Start of Input data
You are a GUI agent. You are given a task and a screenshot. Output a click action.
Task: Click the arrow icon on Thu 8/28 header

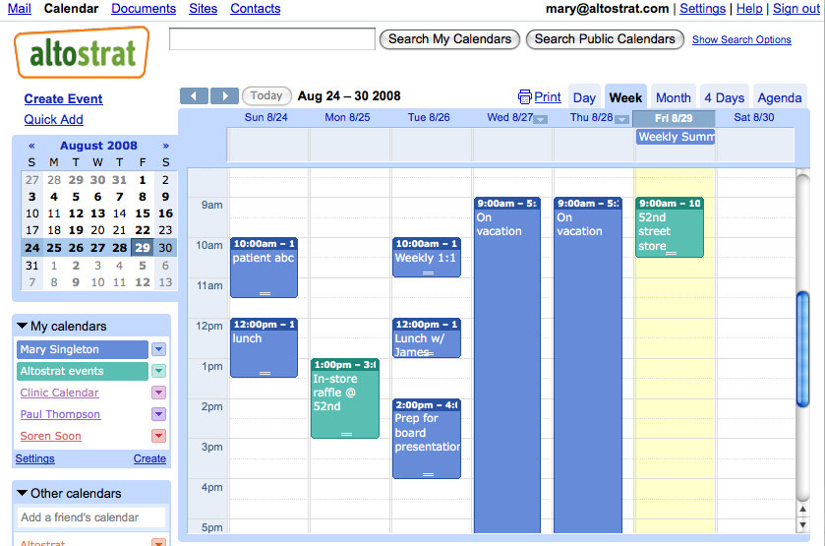(x=620, y=119)
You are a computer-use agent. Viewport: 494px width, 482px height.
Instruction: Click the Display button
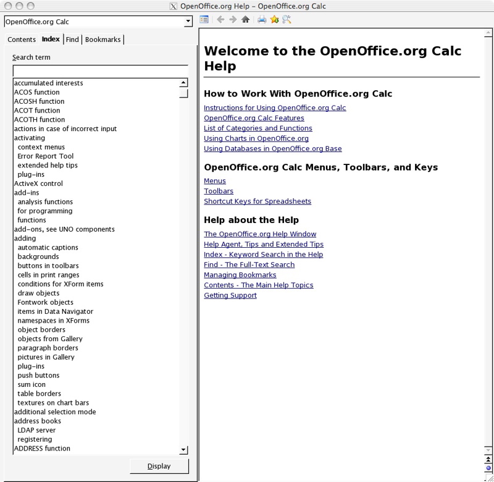click(x=159, y=466)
End of Input data
Exercise details: Word for word, please, restate the lines of the listing from the one holding "Task: Click the arrow icon on Thu 8/28 header" down to the last line, leaving out any pictures.

Your solution:
Task: Click the arrow icon on Thu 8/28 header

(x=620, y=119)
You are a computer-use agent. Viewport: 494px width, 482px height.
Instruction: Click the Display button
click(x=159, y=466)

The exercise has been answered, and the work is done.